The records Start Marker
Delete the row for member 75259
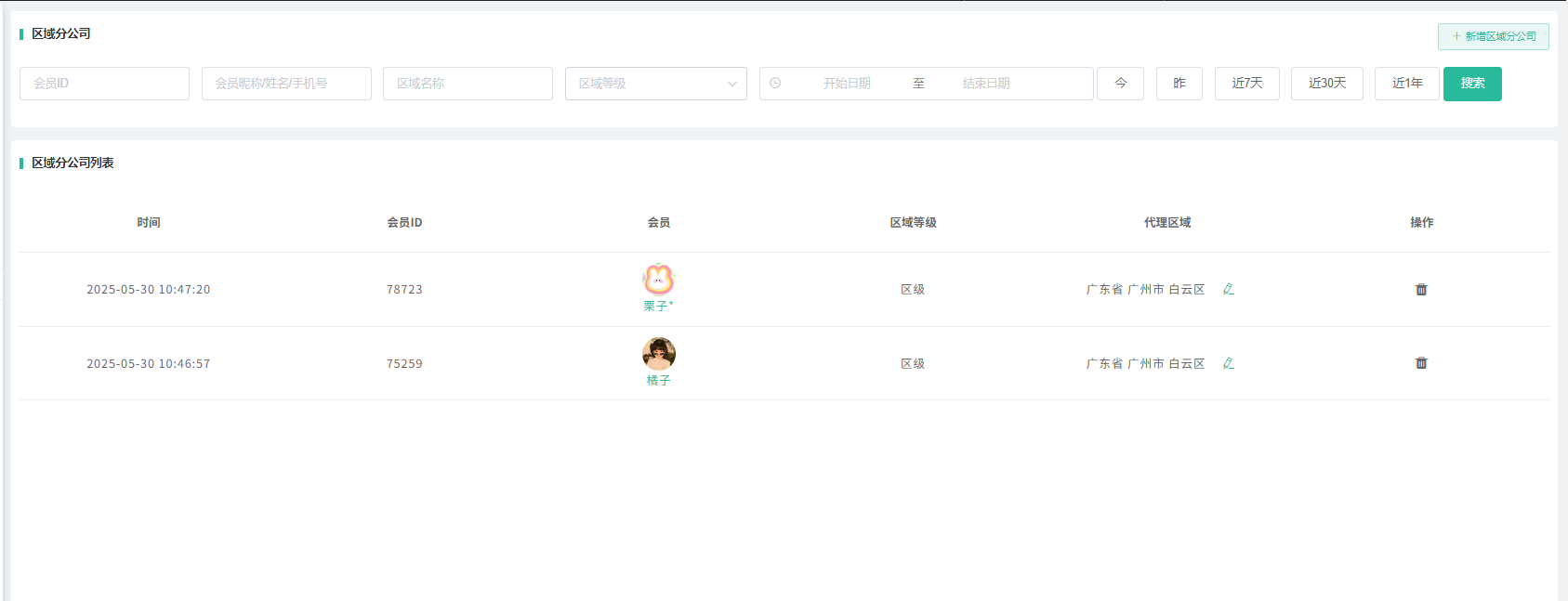The height and width of the screenshot is (601, 1568). click(x=1421, y=363)
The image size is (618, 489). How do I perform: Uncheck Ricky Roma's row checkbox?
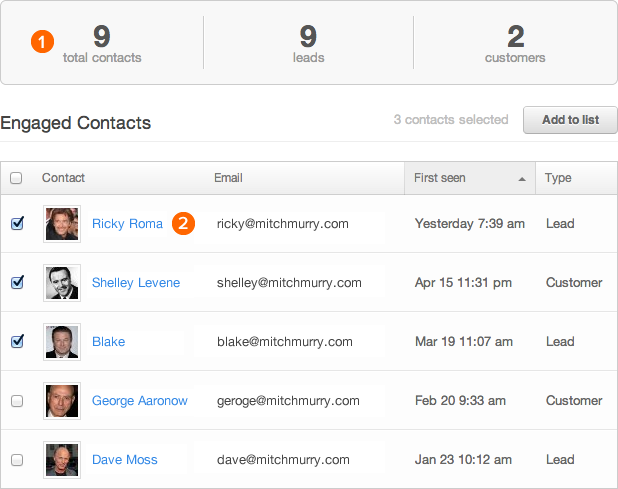click(17, 224)
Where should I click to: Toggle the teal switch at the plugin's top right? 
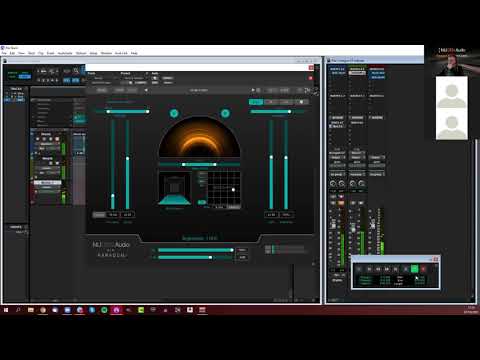point(256,102)
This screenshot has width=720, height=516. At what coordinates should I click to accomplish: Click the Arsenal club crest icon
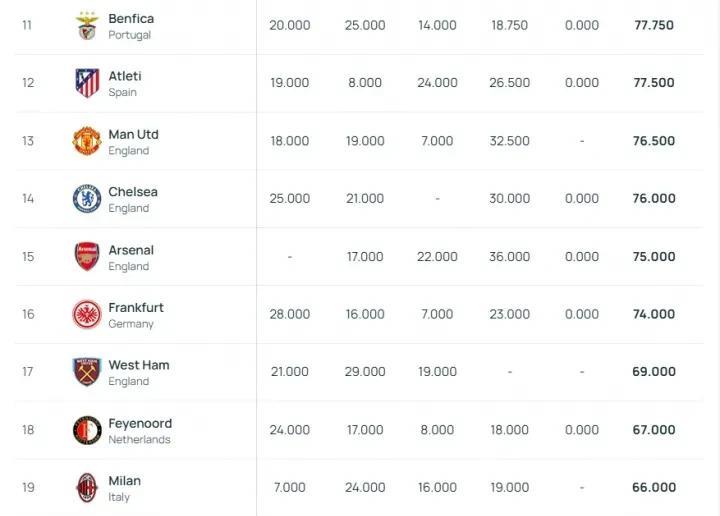87,257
The records End Marker
#### Task to complete:
Having removed the pictures, write out the records exactly as they stand.

#### Response to this task:
Delete the row for member 75259
The height and width of the screenshot is (601, 1568). click(x=1421, y=363)
The image size is (618, 489). How do I perform: Uncheck Ricky Roma's row checkbox?
click(17, 224)
Where should I click to: Toggle the teal switch at the plugin's top right? 
point(256,102)
This screenshot has width=720, height=516. At what coordinates should I click to accomplish: Click the Arsenal club crest icon
87,257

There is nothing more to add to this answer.